Dopo il Trattato di non proliferazione, firmato da oltre 170 Stati, le potenze atomiche sono state congelate nel numero quasi canonico di 5 per circa 30 anni, nonostante le bombe segrete di Israele. Ma ora, dopo gli esperimenti atomici di India e Pakistan di 8 anni fa, dopo la sfida dell’Iran e la provocazione della Corea del Nord, la corsa all’armamento atomico rischia di riprendere in grande stile. Paesi come il Brasile, l’Argentina, l’Africa del Sud e la Libia, persuasi finora a bloccare i loro programmi atomici in fase avanzata, possono di nuovo rompere le righe. L’eccezione può divenire quasi una regola con l’angoscia di un prossimo futuro in cui i possessori di armi atomiche non si conteranno più sulle dita di una mano; con l’incognita del pazzo che si infila nel grande numero per il semplice calcolo delle probabilità; con l’incubo degli incubi di un 11 settembre, questa volta prodotto non da un aereo dirottato, ma da un’arma atomica comprata non si sa da chi e portata non si sa in quale veicolo suicida al centro di una città di milioni di abitanti.

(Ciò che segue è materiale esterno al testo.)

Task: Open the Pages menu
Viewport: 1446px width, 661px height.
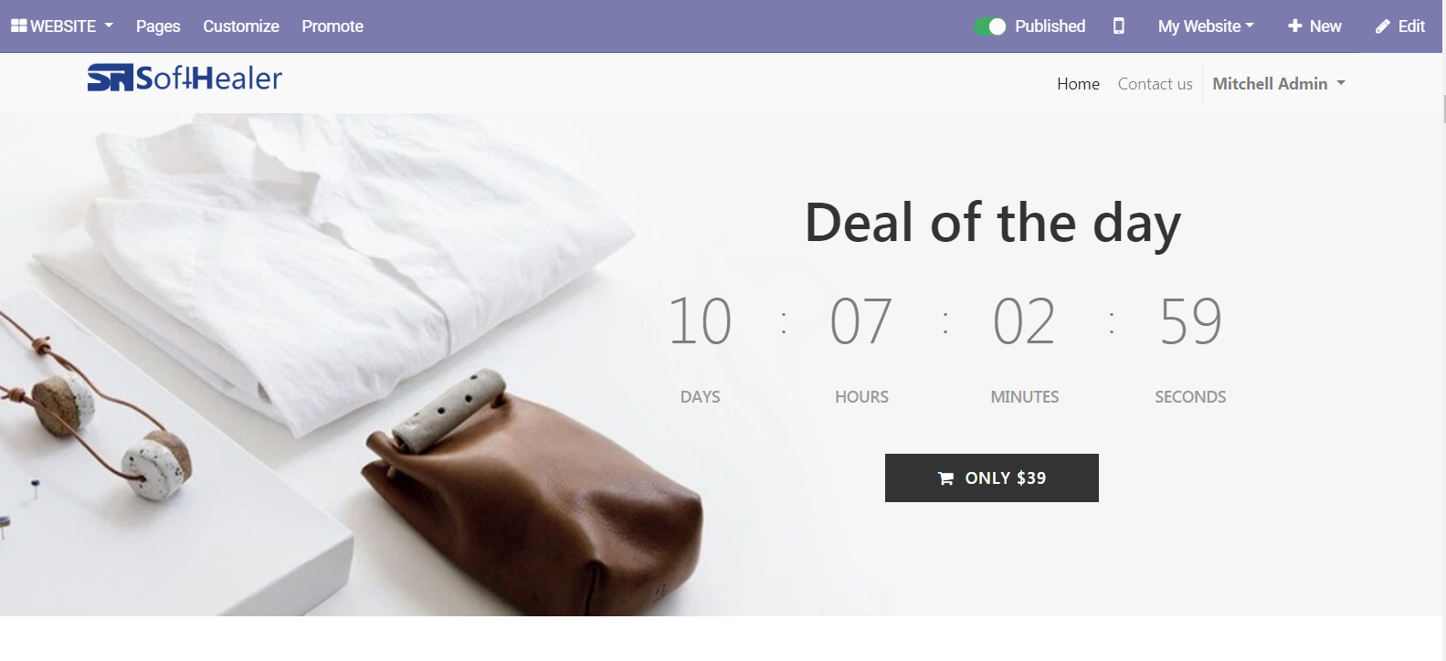Action: click(158, 26)
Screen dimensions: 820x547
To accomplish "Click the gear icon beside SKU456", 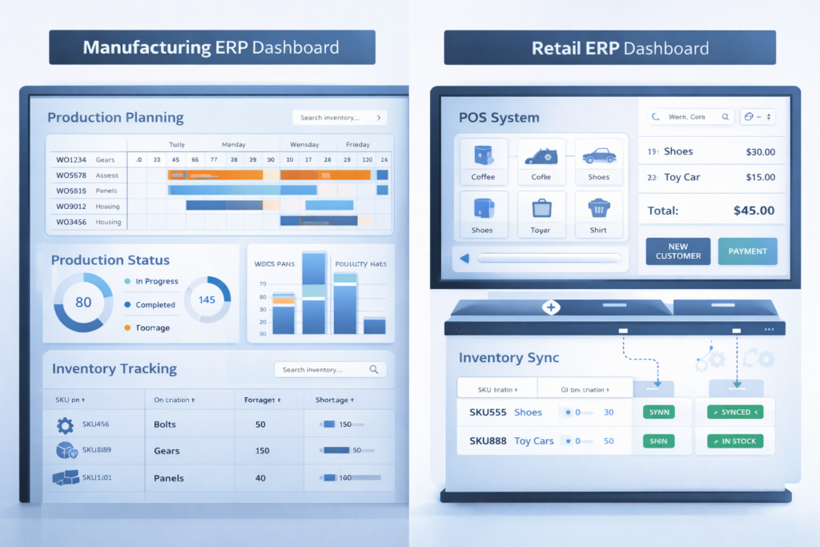I will coord(65,424).
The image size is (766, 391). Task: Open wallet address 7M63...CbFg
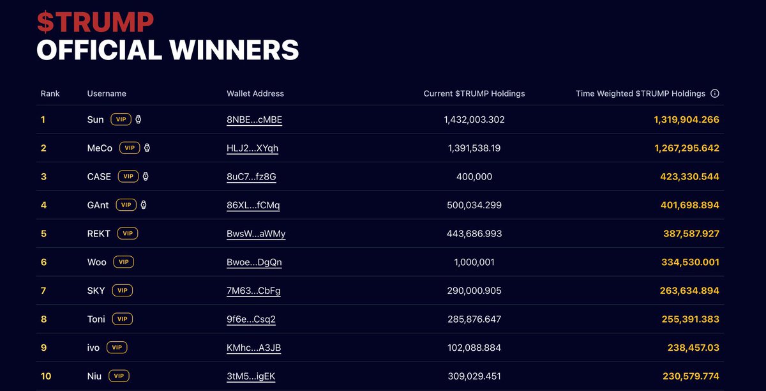click(x=253, y=291)
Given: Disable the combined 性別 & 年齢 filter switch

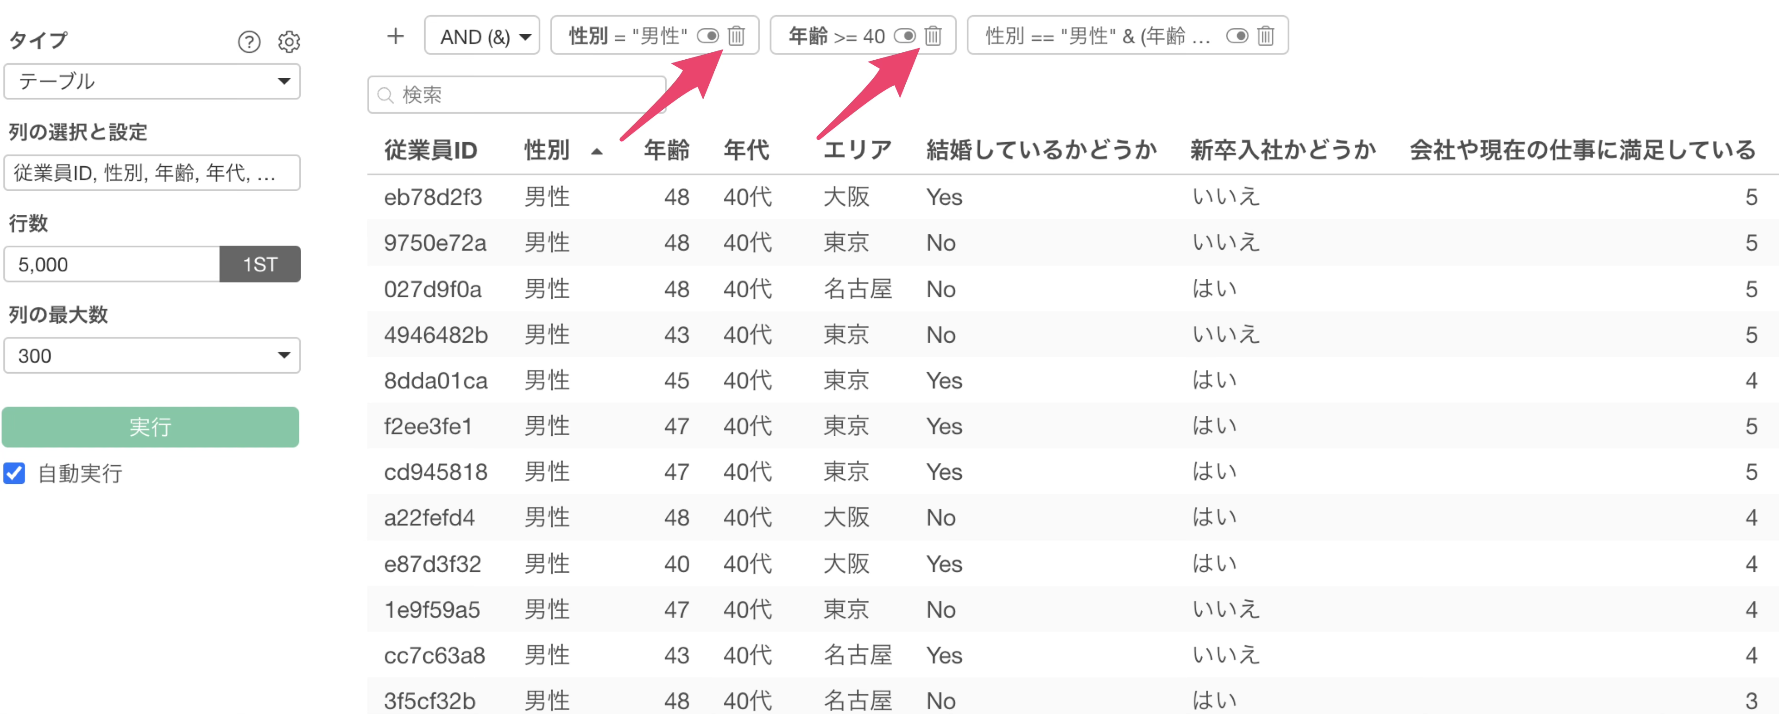Looking at the screenshot, I should point(1237,36).
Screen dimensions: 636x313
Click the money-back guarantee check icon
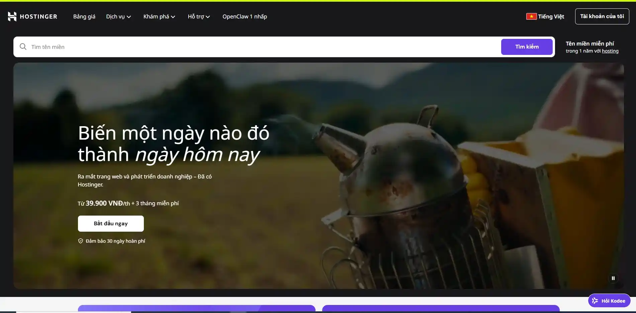80,241
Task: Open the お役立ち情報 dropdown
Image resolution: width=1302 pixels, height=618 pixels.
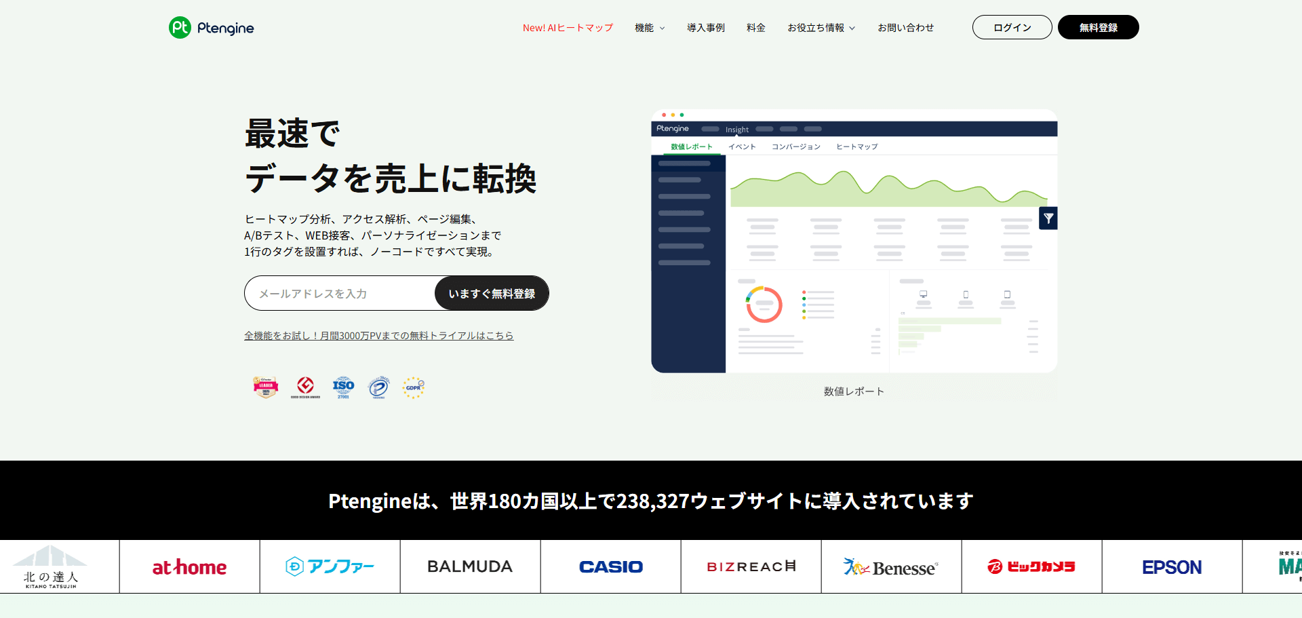Action: click(821, 28)
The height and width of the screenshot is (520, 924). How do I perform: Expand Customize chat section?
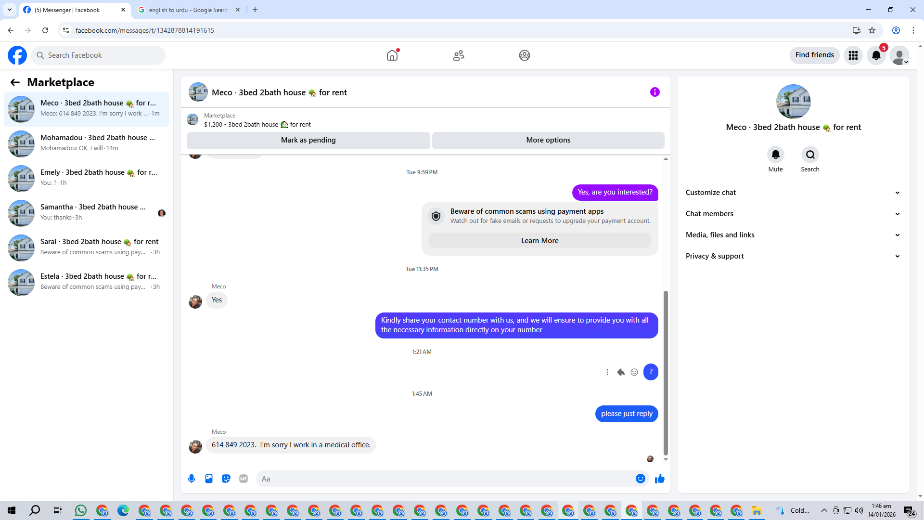793,193
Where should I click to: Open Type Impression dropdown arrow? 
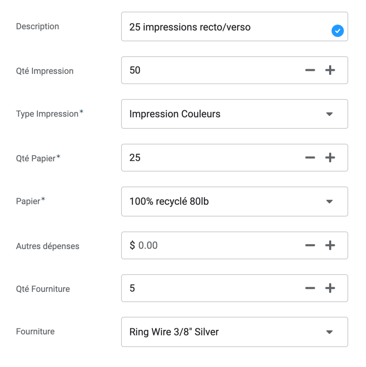pyautogui.click(x=329, y=114)
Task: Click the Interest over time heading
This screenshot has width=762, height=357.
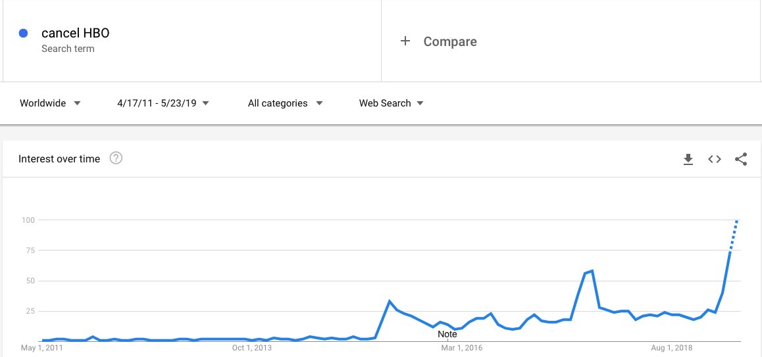Action: coord(59,159)
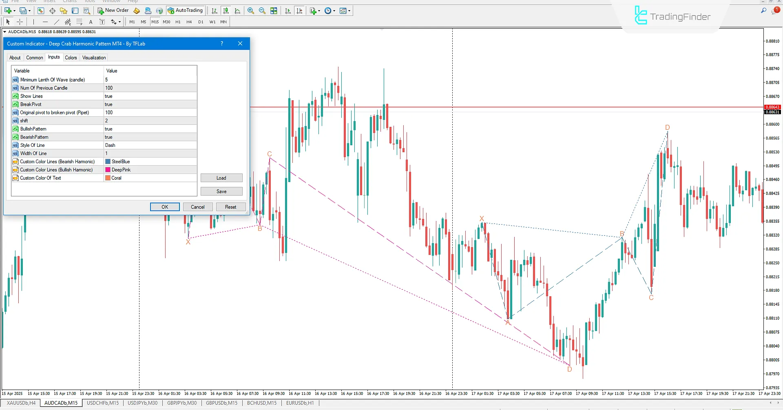The image size is (783, 410).
Task: Select the Draw Horizontal Line tool
Action: coord(45,22)

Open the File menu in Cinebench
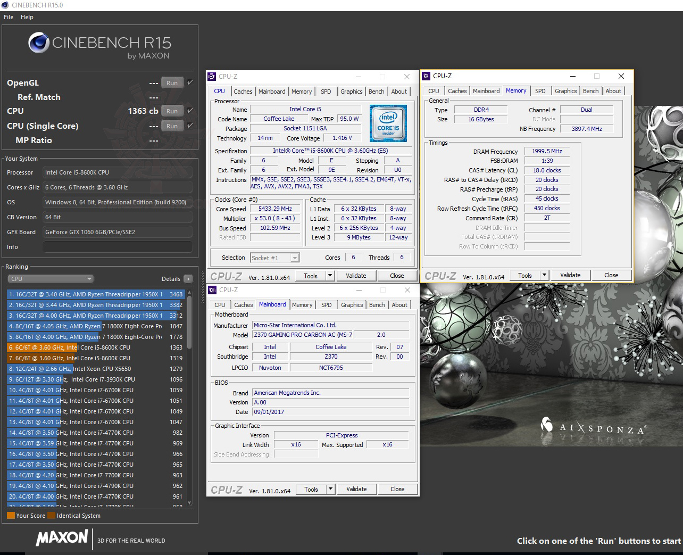pyautogui.click(x=8, y=17)
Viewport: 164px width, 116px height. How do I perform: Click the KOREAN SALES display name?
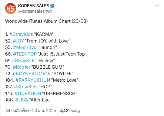pos(34,6)
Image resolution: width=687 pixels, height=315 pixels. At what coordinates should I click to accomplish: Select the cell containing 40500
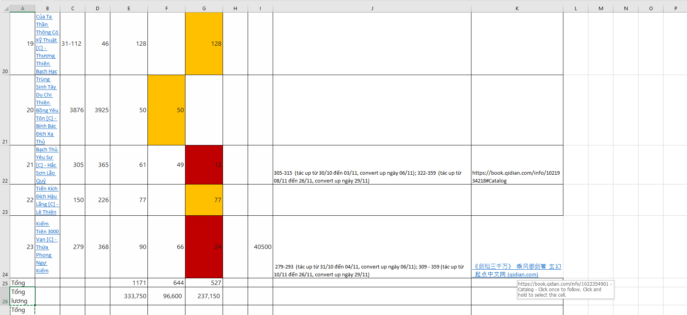coord(260,247)
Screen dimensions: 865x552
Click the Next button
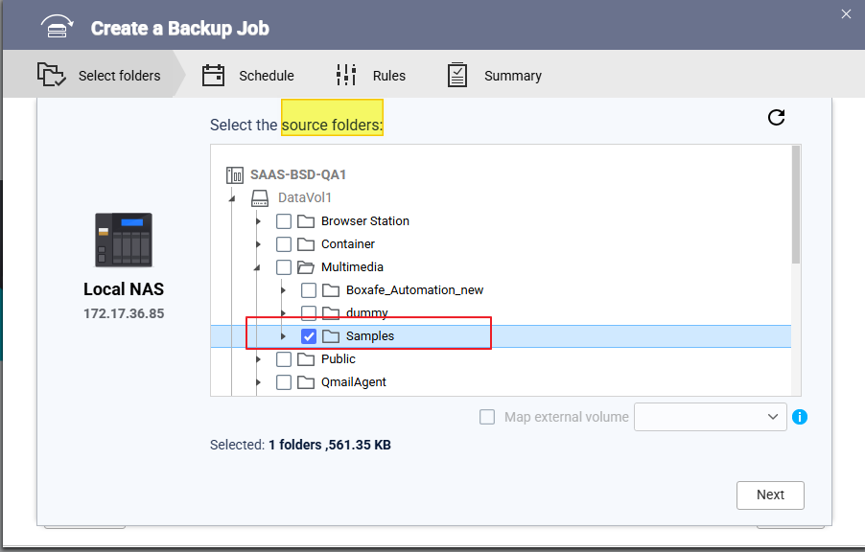point(770,495)
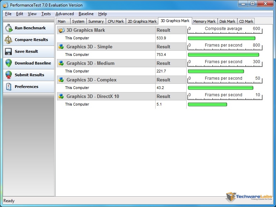
Task: Click the Graphics 3D - DirectX 10 icon
Action: [x=61, y=97]
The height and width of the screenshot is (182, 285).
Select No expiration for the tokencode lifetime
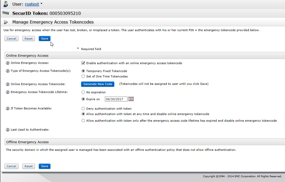[83, 92]
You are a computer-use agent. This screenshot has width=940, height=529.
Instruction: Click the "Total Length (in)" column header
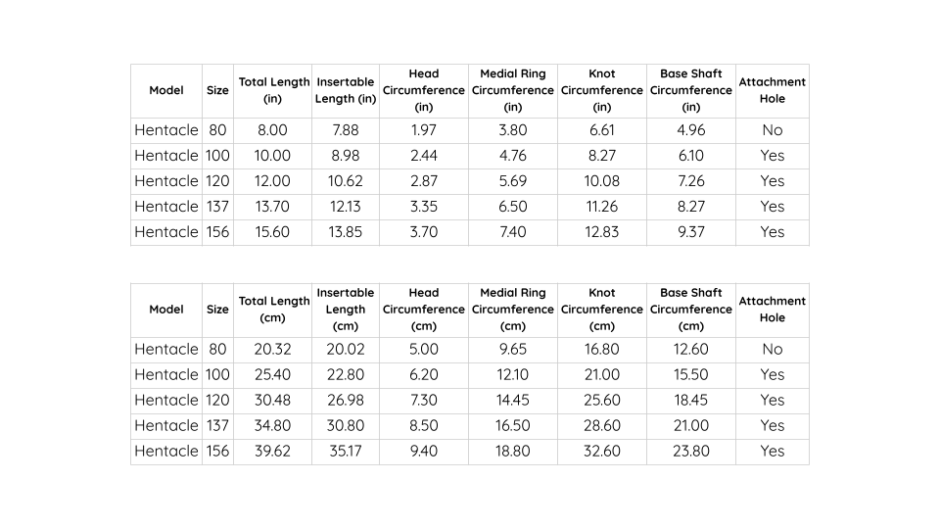coord(273,90)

Se il rischio ora diventa più alto, bisogna riconoscere anche che gli errori della Comunità internazionale e, soprattutto, della politica americana degli ultimi 15 anni hanno grandemente contribuito a questo insuccesso politico di contenere la proliferazione nucleare. L’accordo raggiunto nel 1994 fra Pyongyang e Washington, per cui la Corea del Nord rinunciava all’arricchimento del plutonio in cambio della fornitura di due centrali nucleari cosiddette ad acqua leggera e dell’abolizione delle sanzioni americane, fu sabotato alla fine dal presidente Clinton. Un nuovo accordo raggiunto nel 2000 per una sospensione degli esperimenti missilistici nord-coreani non fu ratificato per l’opposizione repubblicana al Senato americano. L’ultimo accordo di principio, siglato nel settembre dell’anno scorso, che prevedeva il disarmo della Corea del Nord in cambio di generiche garanzie di sicurezza non ha avuto poi nessun seguito concreto da parte dei sei interlocutori (Cina, le due Coree, gli Stati Uniti, Giappone e Russia) che l’avevano promosso.

Ora è tutto più difficile. Ma, scartata come assurda o assolutamente inimmaginabile ogni soluzione di forza e, dando per scontata anche la scarsa efficacia di eventuali sanzioni nei confronti di un regime così poco preoccupato del benessere della sua popolazione, non ci si può nemmeno rassegnare allo spettro di un mondo, dove il bottone nucleare diventi lo status symbol di qualsiasi governante che voglia essere ritenuto appena importante.

La via difficile, ma alla fine più produttiva, è quella di riaprire un dialogo a 360° che riguardi non solo i nuovi ma anche i più antichi membri del club atomico e che tenga conto del fatto troppo spesso dimenticato che il Trattato di non proliferazione non solo vieta nuove potenze nucleari, ma prevede anche la fornitura di energia atomica a scopo pacifico e, infine, il disarmo di chi le armi atomiche ce l’ha già.

È stato forse un segno del destino che negli stessi giorni in cui la Corea del Nord ha fatto esplodere la sua prima bomba, Ban Ki-Moon, ministro degli esteri della Corea del Sud, è stato designato nuovo segretario generale dell’Onu. Ki-Moon non è solo il dirimpettaio della Corea del Nord. Ha anche fama di possedere moderazione e grande pazienza nel negoziare. Due qualità il cui prezzo è destinato a salire sul mercato mondiale nei prossimi anni.